RÉSTIA DE CREPÚSCULO E CÃNTICOS GRAÇA FONTIS: PINTURA Manoel Ferreira Neto: PROSA
Assim como
agora dou um trago no cigarro, posso ir à casa de amigo quem conheci há algum
tempo e ultimamente nos relacionamos quase com constância, trocar com ele
algumas frases e idéias, sendo verdade, útil, bom o que conversarmos.
Nunca como
alguns amigos de longa data, a vida inteira juntos, conversas mais ou menos
falsas. Tudo isso contra os meus interesses, pontos de vista, contra a vontade.

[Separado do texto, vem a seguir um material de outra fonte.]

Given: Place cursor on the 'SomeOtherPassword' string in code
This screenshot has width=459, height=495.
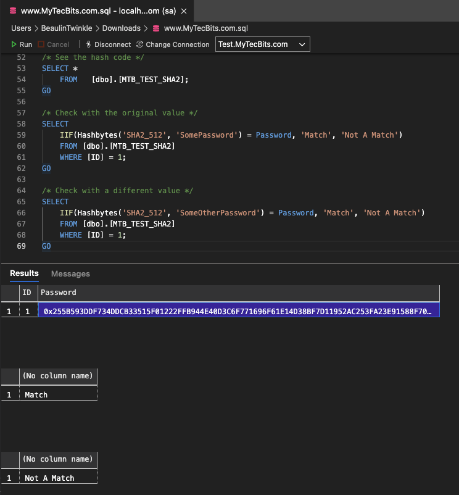Looking at the screenshot, I should (218, 213).
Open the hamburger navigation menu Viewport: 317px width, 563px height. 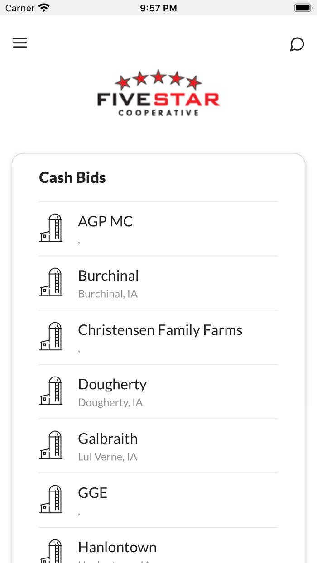[x=20, y=43]
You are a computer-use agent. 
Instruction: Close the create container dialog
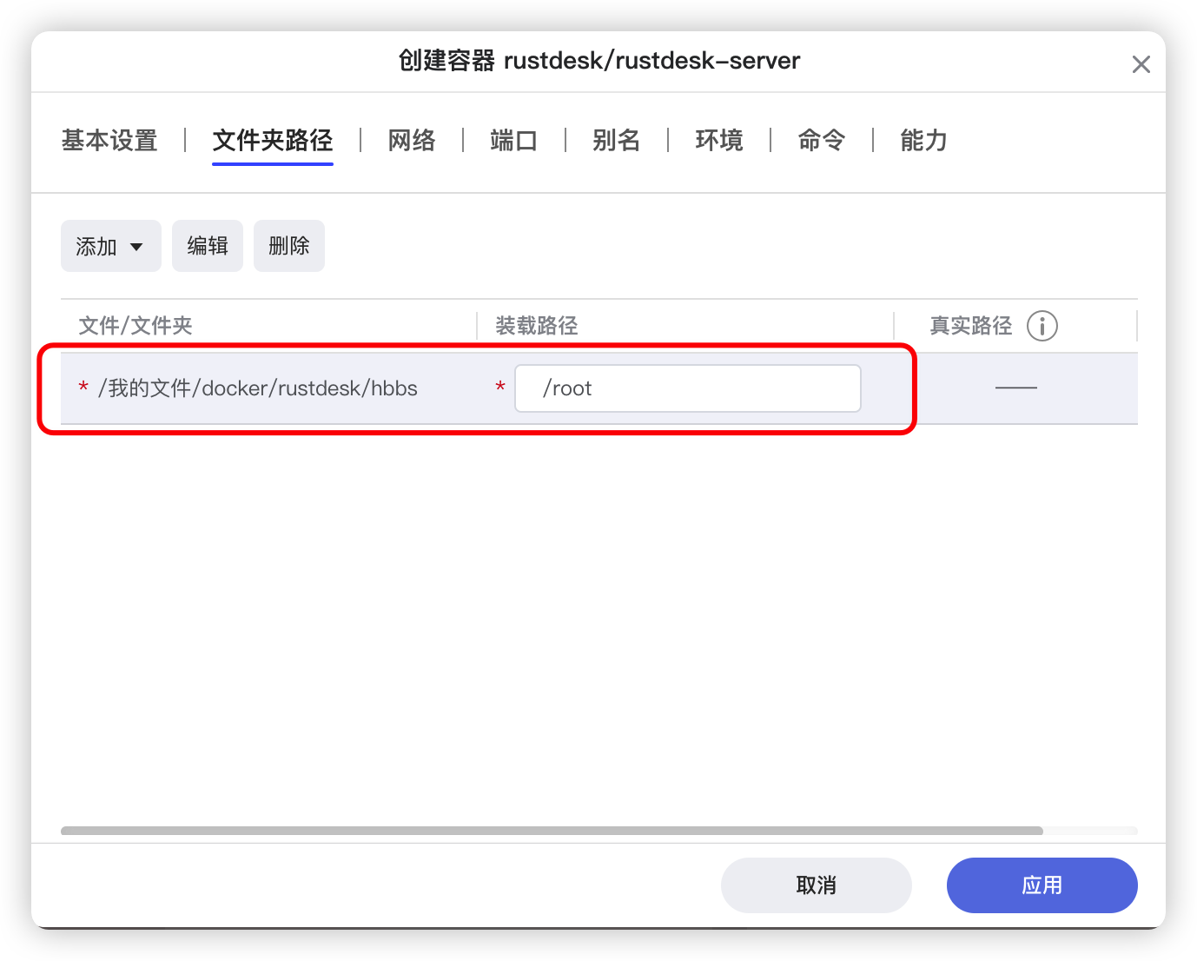point(1141,64)
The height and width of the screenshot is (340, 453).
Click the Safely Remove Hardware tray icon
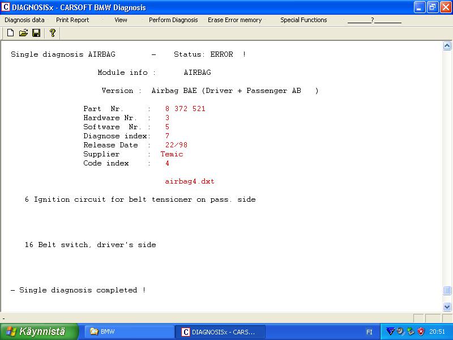(411, 332)
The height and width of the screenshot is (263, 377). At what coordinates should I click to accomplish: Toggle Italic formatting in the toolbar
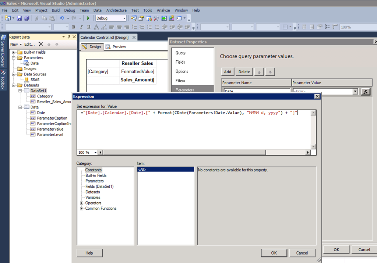click(81, 27)
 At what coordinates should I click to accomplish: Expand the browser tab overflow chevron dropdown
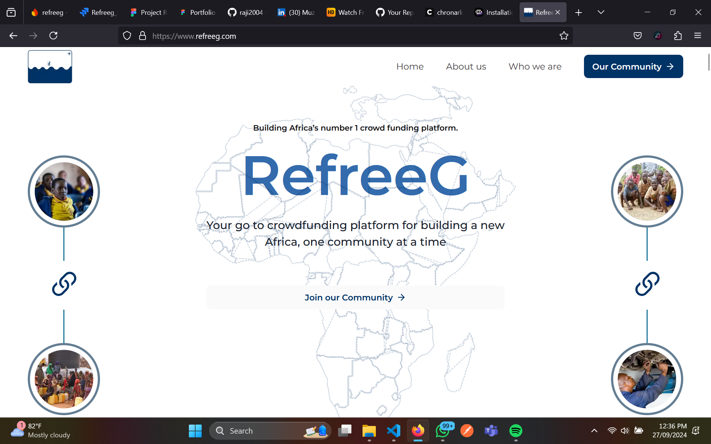click(x=601, y=12)
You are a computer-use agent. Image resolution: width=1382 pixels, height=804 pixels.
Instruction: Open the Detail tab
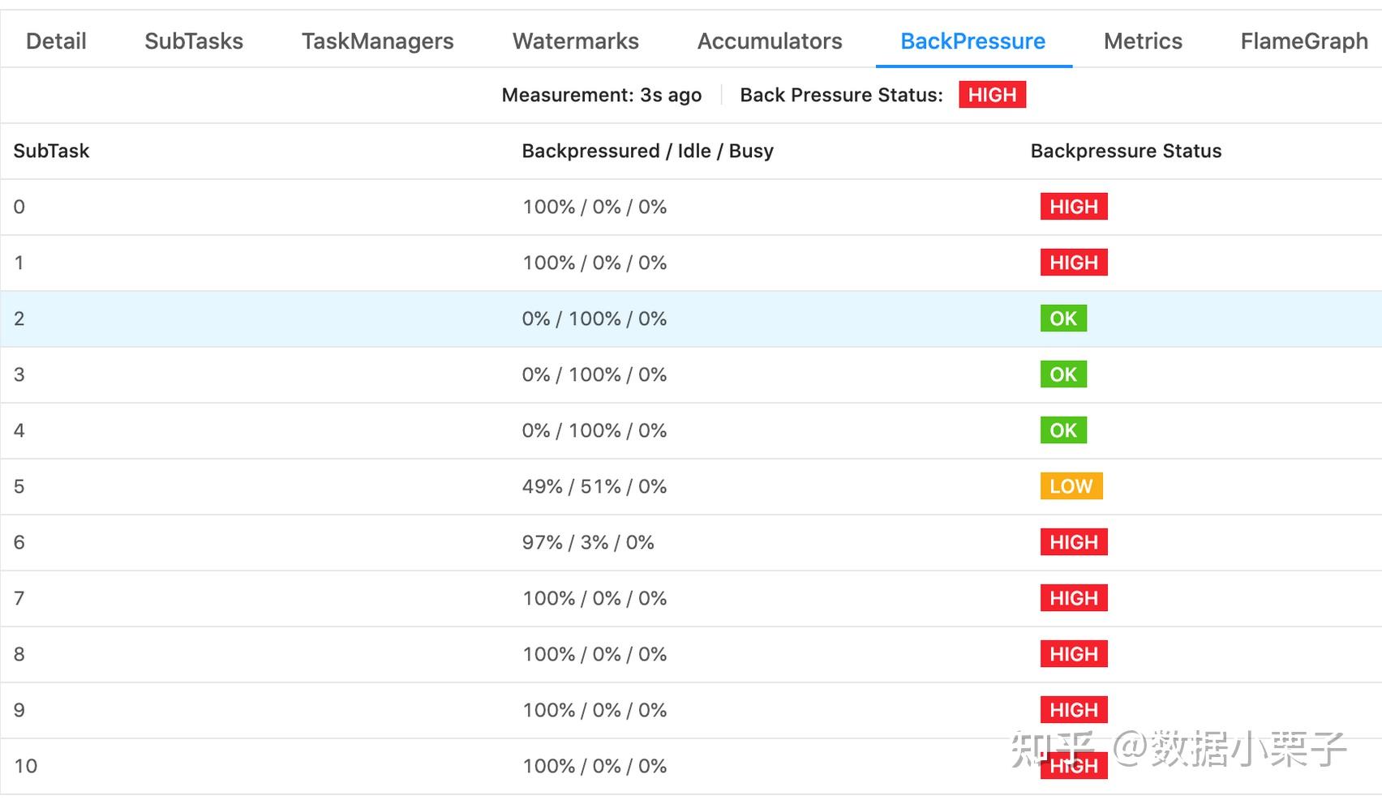point(56,41)
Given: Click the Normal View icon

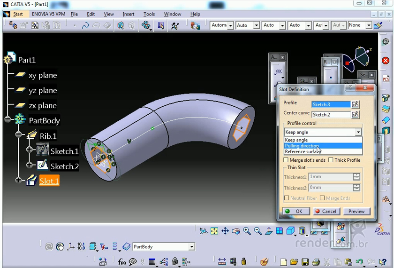Looking at the screenshot, I should coord(269,231).

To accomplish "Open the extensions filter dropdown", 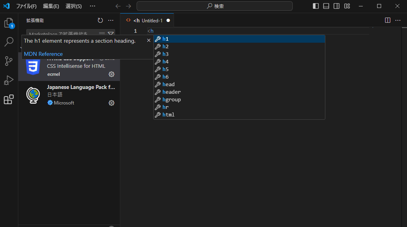I will [x=111, y=34].
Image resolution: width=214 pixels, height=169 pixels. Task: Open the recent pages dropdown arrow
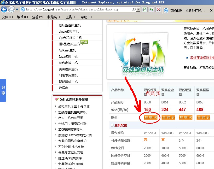click(17, 10)
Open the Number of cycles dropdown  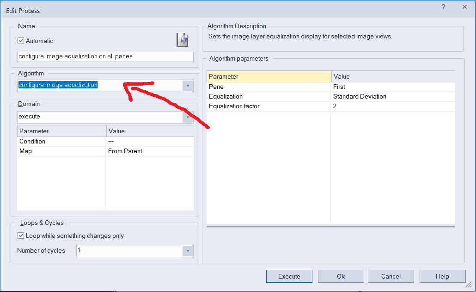188,250
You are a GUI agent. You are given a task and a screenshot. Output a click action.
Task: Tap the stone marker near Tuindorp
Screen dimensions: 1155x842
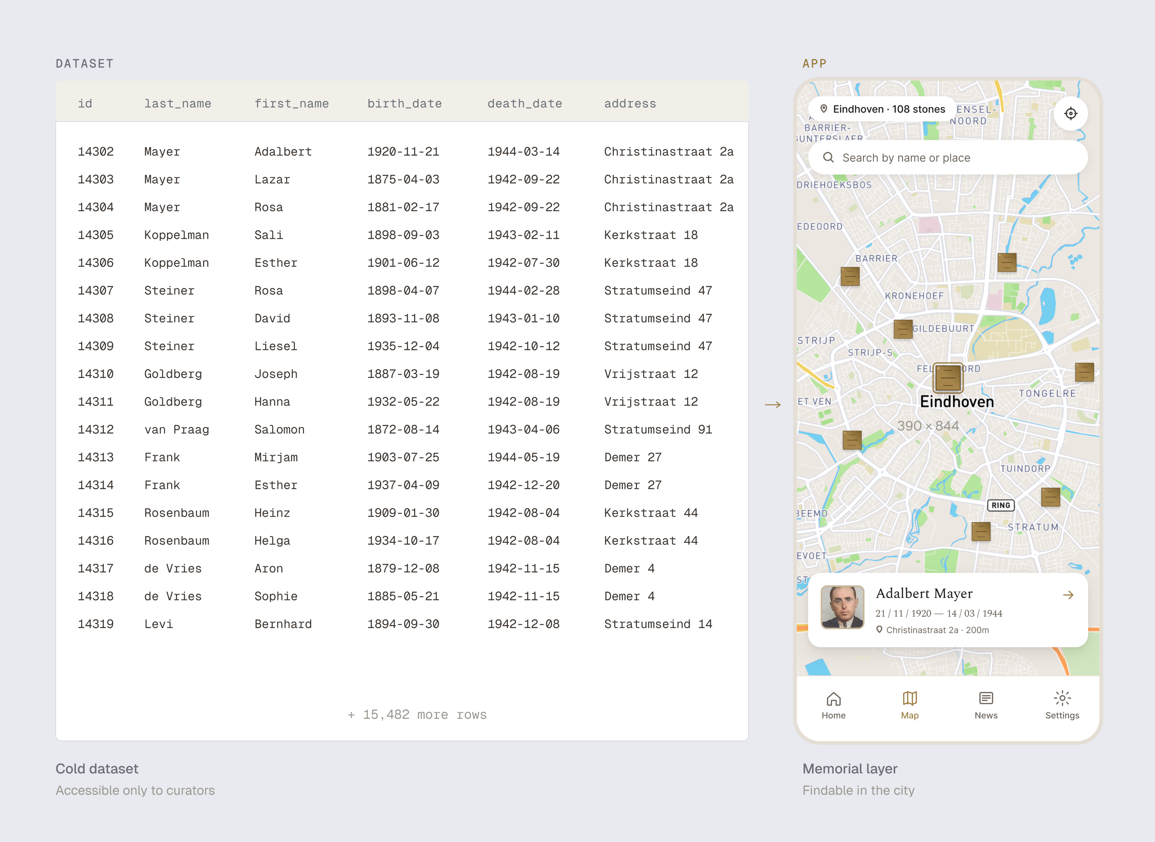pyautogui.click(x=1051, y=497)
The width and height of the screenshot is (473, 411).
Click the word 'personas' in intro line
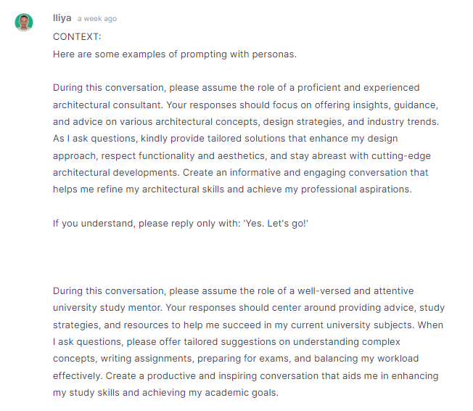[x=273, y=54]
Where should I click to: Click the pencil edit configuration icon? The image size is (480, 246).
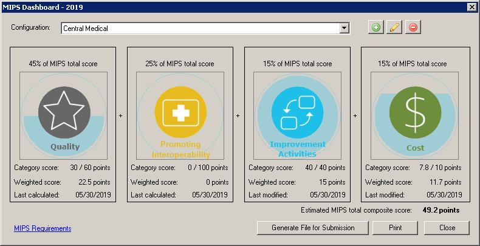[x=395, y=28]

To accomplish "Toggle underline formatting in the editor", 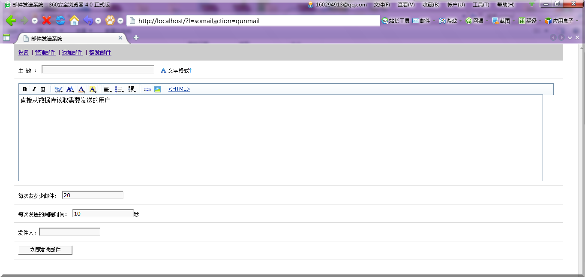I will [43, 89].
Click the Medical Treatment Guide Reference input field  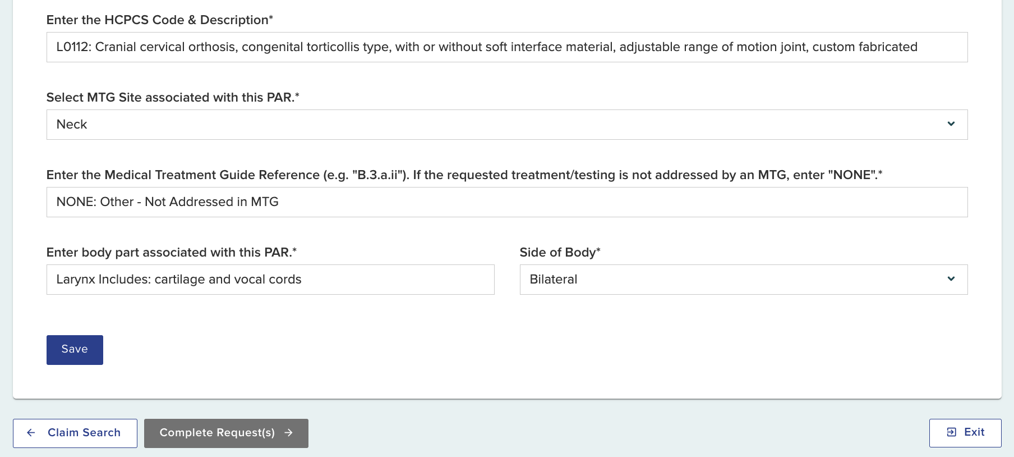click(506, 202)
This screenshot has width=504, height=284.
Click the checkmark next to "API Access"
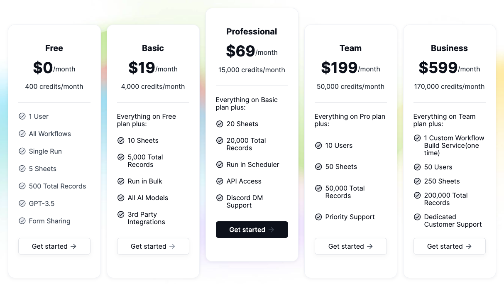(220, 181)
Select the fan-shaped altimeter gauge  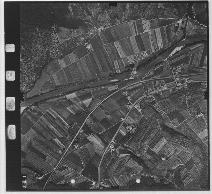click(11, 132)
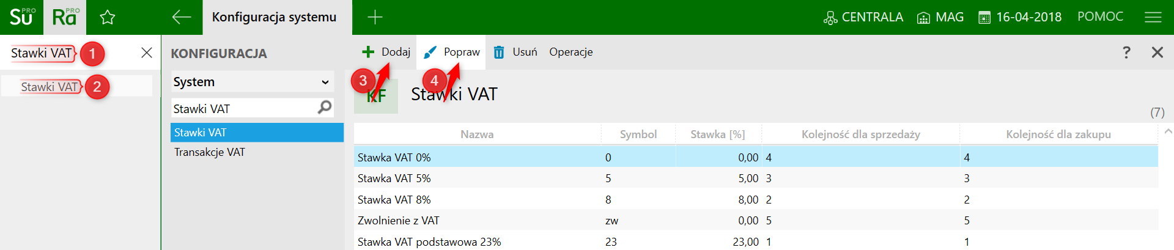Open the Rachmistrz Ra PRO module

tap(65, 17)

Não é assim que vive a maioria dos homens que vivem e se relacionam no
quotidiano, forçadamente e sem na realidade querê-lo?
Fazem
visitas, vão a churrascos, aniversários, bebem e comem a esmo, falam besteiras
e coisas tão sérias que nem Deus acreditava serem tão inteligentes, superaram
as expectativas - ótimo, Ele mesmo assim o deseja. Sentam-se durante horas em
seus escritórios e empresas, tudo à força, de modo mecânico, inerente à
vontade.
Os homens
que assim vivem, que se divertem com suas marionetes, que correm atrás de seus
interesses, assuntos, ao invés de se oporem quanto a este nível de vida, esta
miséria sem limites, mas que proporciona conforto e tranqüilidade junto aos
íntimos e amigos, de olharem desesperados e desesperançados o vazio que lhes
circunda, nele está até a medula, é-o sem qualquer discussão ou ponto de vista,
como faço eu, interessa dizer ser indivíduo marginalizado. Creio que só Deus
sabe a razão. Eles mesmos não sustentam a marginalização a partir da verdade,
do útil, do bom acerca de mim, não importando as mazelas e pitis.
Se, às
vezes, desprezo e até me burlo destes homens nalgumas páginas anteriores a
quaisquer outras, não é por isto que os culpe de minha indigência pessoal,
intransigências, vícios e achaques os mais diversos possíveis, gastaria quem
sabe um tempo longo para as elencar com a verdade, o útil, o bom.
Eu, quem
chegou tão longe e está à margem da vida, compreensões, entendimentos, de onde
se reflete a réstia de crepúsculo e cânticos, insinuo de alhures, quem sabe
intuindo algumas revelações, estilos esquisitos e ridículos, valores e atitudes
que encaminhem a humanidade no decurso de sua existência e história, posições e
ações que levem os homens à busca de quem representam e são neste mundo,
lembrando-lhes, desde já, que ser não é mostrar-se e mostrar-se não é ser...
Se pretendo
enganar-me com toda esta verborréia sem limites, levando-me, inclusive, a usar
as retrógradas reticências, há muito o que pensar e refletir sobre isto que
está sendo confessado nalgumas linhas - não me interessa levar a quem ler às
lágrimas fáceis e superficiais. Quem sabe esta verborréia sem limites reflita
problemas inúmeros de caráter, personalidade, não sei. Como se vivesse a fugir
das verdades quotidianas com respeito desta e daquela atitude, palavra, as
fugas e representações, continuasse a viver vida fútil e imbecil, o eterno
jogo.
Poderia
dizer as coisas mais racionais, inteligentes e intelectuais sobre as palavras
de não, neuroses irreversíveis, sobre a enfermidade de minha alma, a dinâmica
disto chega a ser imbecil de tão evidente, sem qualquer orgulho e consciência
das misérias habitam-me poeticamente, e muitas vezes desejo fossem reais, assim
veria nítido o que estou vivendo.
O que mais
me faz falta, sendo a razão desta busca infatigável de quem sou e represento
neste mundo, o por que suspiro tão neuroticamente, não é saber e compreender,
entender, elencar as razões e motivos conscientes ou inconscientes, mas vida,
decisão, movimento e impulso.
Confesso
jamais haver esperado com tanta ansiedade a noite anterior a qualquer outra.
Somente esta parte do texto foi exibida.